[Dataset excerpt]

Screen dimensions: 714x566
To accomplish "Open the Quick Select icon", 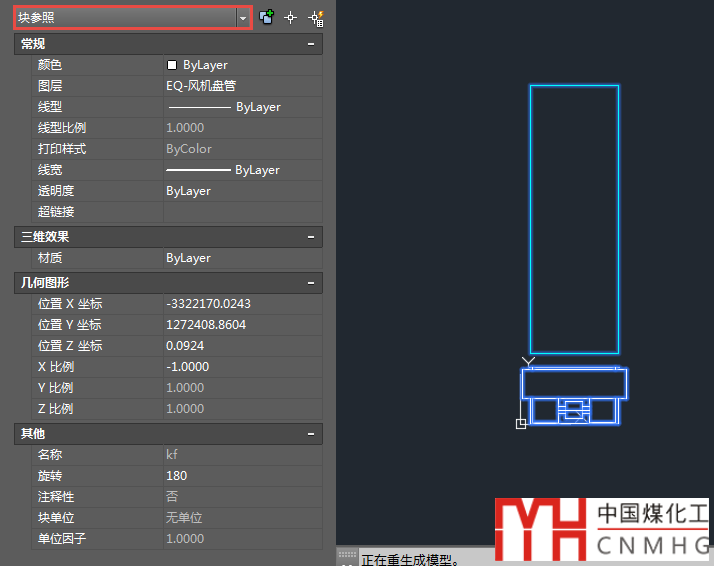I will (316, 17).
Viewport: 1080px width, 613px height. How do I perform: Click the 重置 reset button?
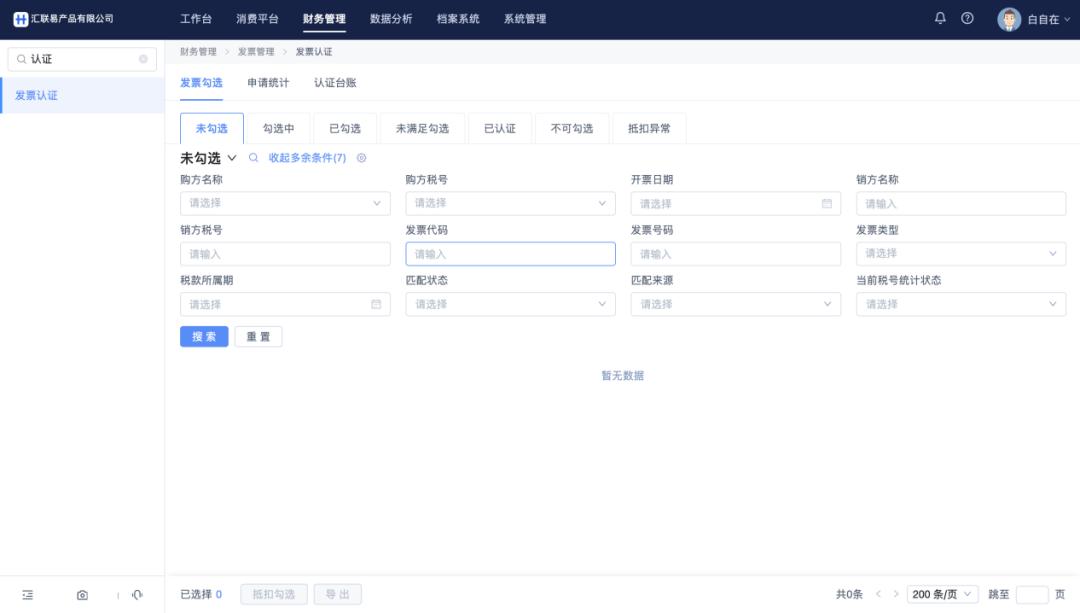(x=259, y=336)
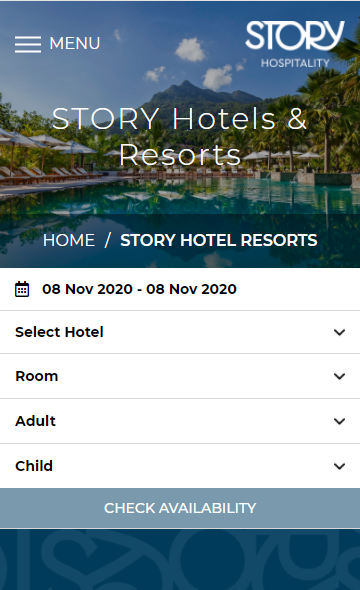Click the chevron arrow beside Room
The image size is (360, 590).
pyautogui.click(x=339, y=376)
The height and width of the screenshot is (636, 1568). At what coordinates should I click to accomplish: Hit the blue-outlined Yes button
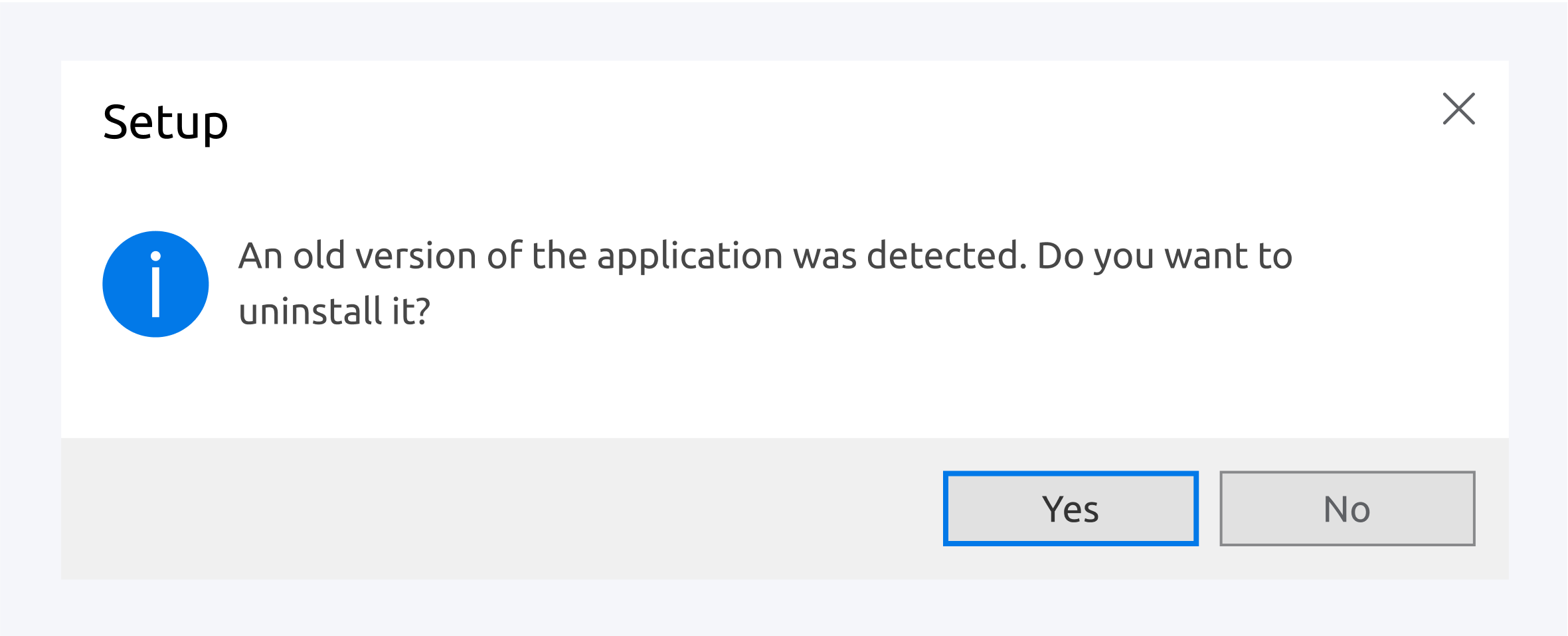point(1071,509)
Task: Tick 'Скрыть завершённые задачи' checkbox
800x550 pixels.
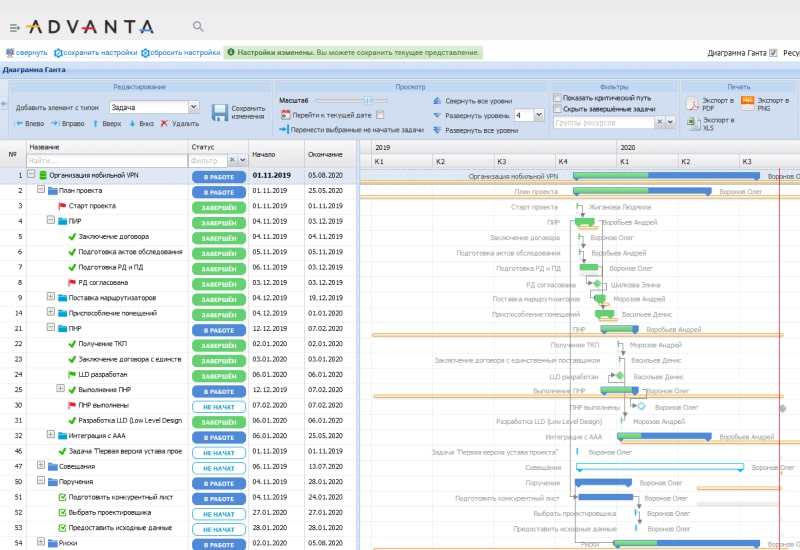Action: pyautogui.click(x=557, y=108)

§ **Given exercise**
Update the lines from the one containing "The height and" through the end of the material, inclusive, replacing "Hit" with "Press" and keeping everything else unchanged. Omit the pictures from your answer.

§ **Solution to the problem**
The height and width of the screenshot is (636, 1568). At what coordinates should I click to accomplish: Press the blue-outlined Yes button
point(1071,509)
Task: Tick 'Скрыть завершённые задачи' checkbox
800x550 pixels.
Action: pyautogui.click(x=557, y=108)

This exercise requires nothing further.